Una pregunta de rutina


Esto que voy a contar sucedió en noviembre del año pasado y el testimonio que escuché, que apenas fue de veinte minutos, cada cierto tiempo regresa y me da vueltas en la cabeza.

Esa vez, a eso de las siete de la mañana, tomé un taxi en el aeropuerto de Barrancabermeja. El conductor, de unos treinta años, me hizo una pregunta de rutina: ¿qué tal el vuelo? Nunca imaginé que mi respuesta fuera a desencadenar el relato que voy a intentar resumir a pesar de mi mala memoria. La respuesta que le di al taxista fue: la verdad es que me dormí apenas me subí al avión.

«Ojalá yo pudiera dormir. Eso es bravo, oyó. Cada vez que cierro los ojos tiemblo y sudo frío. Hace tres años que estoy retirado del ejército y eso allá era duro, hermano, porque a mí me tocaba era en el monte. Allá uno camina noches enteras, duerme mal, come mal, toma agua puerca. Pero, aunque usted no lo crea, el cuerpo se termina acostumbrando a todo eso. A lo que uno nunca se acostumbra es a ese traqueteo de balas y a esa zozobra de no sentirse seguro en ningún lado. Nosotros combatíamos a la guerrilla, y eso podía ser en cualquier sitio; había que ir a donde nos mandaran. Ese trabajo no es para todo el mundo, oyó. La gente cree que para eso hay que tener huevas; pero qué va: lo único que hay que tener es resignación y marihuana a la lata. Porque, hermano, dígame usted de qué otro modo uno aguanta ese miedo tan berraco a que lo estén esperando en una emboscada o de saber que en el próximo paso le puede estallar una mina».

Mientras el taxista hablaba, iba deslizándose como un autómata por la carretera serpenteante que lleva a la ciudad. Hablaba calmado pero sin pausa, mirando siempre al frente, sin exceder el límite de velocidad y sin que se le asomara una sola expresión en la cara.

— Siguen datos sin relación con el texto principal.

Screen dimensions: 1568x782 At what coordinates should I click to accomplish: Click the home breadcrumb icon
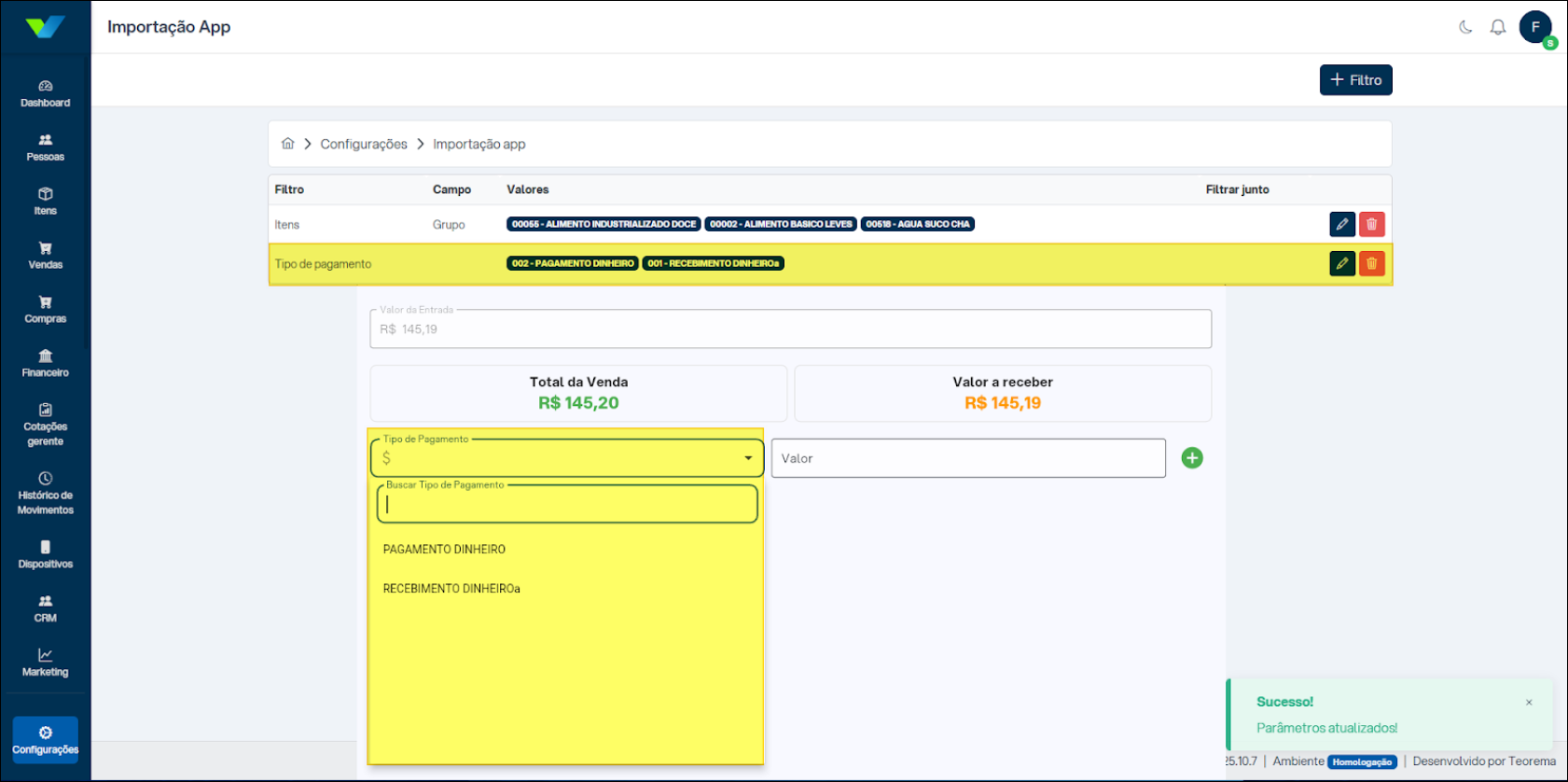pos(287,144)
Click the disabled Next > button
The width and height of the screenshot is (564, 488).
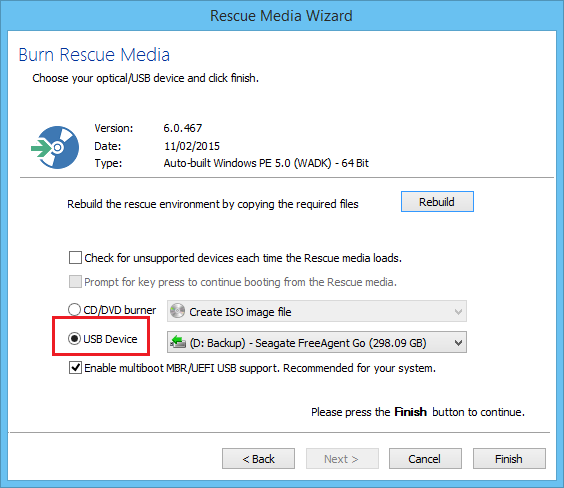342,459
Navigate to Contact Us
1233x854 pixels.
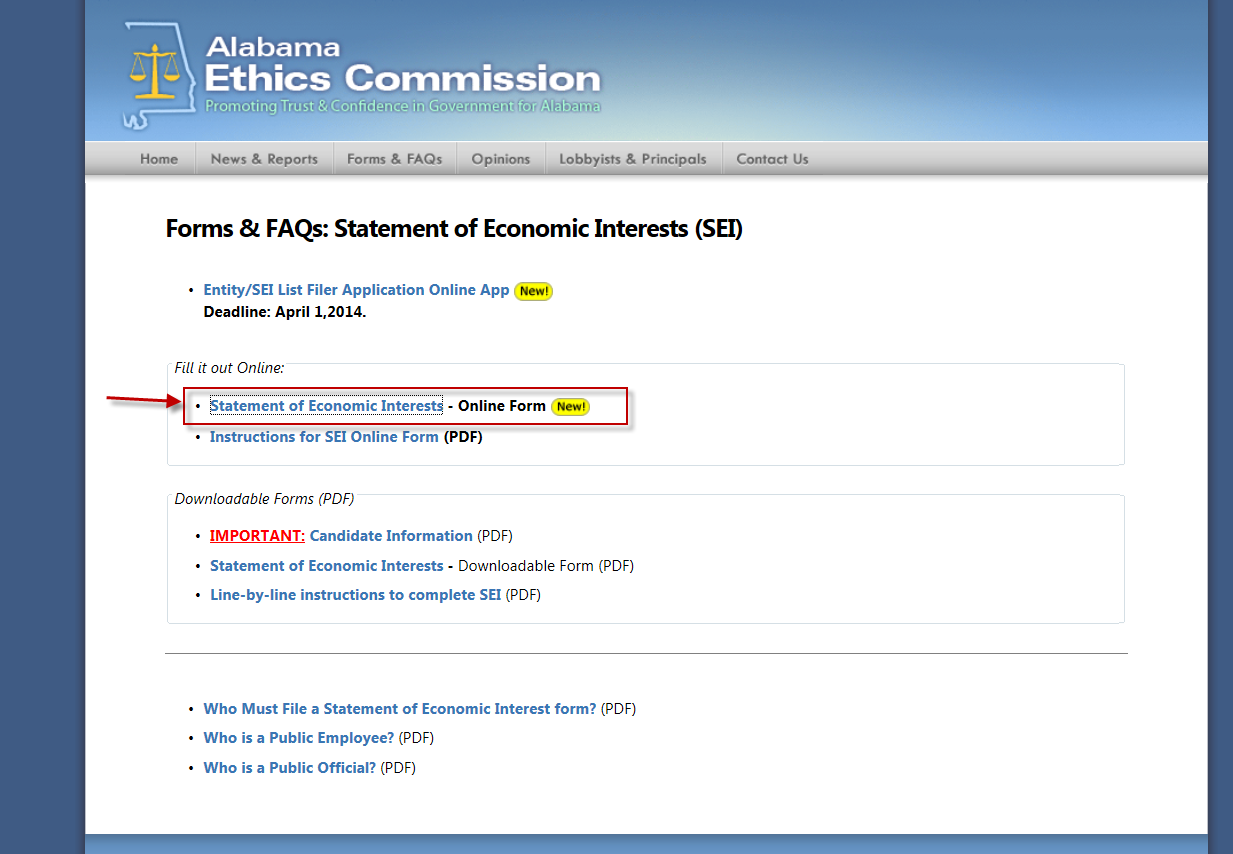(772, 159)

«Vea, yo soy de por aquí cerca, de Yondó, y no nos digamos mentiras: uno se mete a soldado cuando ya no encuentra nada más que hacer. Imagínese, uno sin estudios y sin trabajo y con una niñita que mantener, pues uno hace lo que sea, ¿o no?. Y para decirle la verdad, hermano, yo no tengo corazón para meterme a bandido. Pero lo que uno gana de raso no alcanza para nada. Mire, a mí me pagaban 670 mil pesos al mes, y de eso me descontaban lo de la comida; calcule usted. Entonces uno se pasaba meses metido en el monte, lejos de su familia, jodido, y al final regresaba uno a la casa sin un peso; pero, eso sí, luciendo el uniforme del glorioso ejército nacional. Y con ese uniforme a usted le fían donde sea, sobre todo trago».

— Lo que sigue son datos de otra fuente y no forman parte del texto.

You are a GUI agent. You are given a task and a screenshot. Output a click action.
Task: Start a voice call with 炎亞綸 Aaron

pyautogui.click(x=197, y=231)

Cuando alcanzamos la intersección con la carretera que conecta a Barrancabermeja con Bucaramanga, el taxista levantó por primera vez los ojos hacia el espejo retrovisor y me dijo, con aquella misma voz impasible, que ese cruce era peligroso y había que tener mucho cuidado porque, una semana atrás, un bus intermunicipal había destrozado a dos jovencitas que iban en una motocicleta. Son varios los accidentes que han habido en esa zona y sin embargo ninguna institución ha tomado la iniciativa de instalar reductores de velocidad. En ese punto el taxista frunció el ceño, guardó silencio mientras cruzaba, y luego de completar la maniobra continuó hablando con el mismo estilo monocorde.

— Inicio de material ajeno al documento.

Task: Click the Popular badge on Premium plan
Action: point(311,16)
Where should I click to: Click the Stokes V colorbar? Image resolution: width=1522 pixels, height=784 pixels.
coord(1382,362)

«Y tan jovencitas que eran... Pero vea, es que eso es bien duro: yo me pongo en los zapatos de esa pobre gente, los papás, los hermanos. Yo sé lo que es eso. Yo perdí a casi todos mis compañeros en un combate. Usted sabe que en el monte los compañeros son lo único que uno tiene. Nos cogieron por sorpresa. Eso es peor de lo que usted se puede imaginar, hermano; eso no se lo deseo a nadie. De vaina no me mataron a mí también. Estuve grave por mucho tiempo por un impacto de bala que me hizo perder un riñón, y otro en la pierna por el que casi me desangro; pero vea, gracias a Dios aquí estoy. Pero ya después de eso yo no fui el mismo y al final terminé pidiendo la baja. Hermano, uno no entiende lo que es la guerra hasta que le toca pelear en ella. Es que en serio uno no tiene ni puta idea. Ahora cada vez que cierro los ojos veo a mis compañeros gritando y destrozados por las balas...»

Aquí el taxista interrumpió su relato para aclararse la garganta y así permaneció en silencio el resto del trayecto. En los semáforos se quedaba mirando a través del parabrisas, hacia la nada, con unos ojos muertos. Es posible que estuviera reviviendo en su memoria aquello que acababa de contarme. Al final, cuando llegamos a mi destino, se giró sobre el asiento y cerró su testimonio mirándome directo a los ojos: «y así es la vida, hermano, unos son los que mandan y otros son los que se joden. Son veinte mil pesos nada más, patrón, y por aquí siempre a la orden».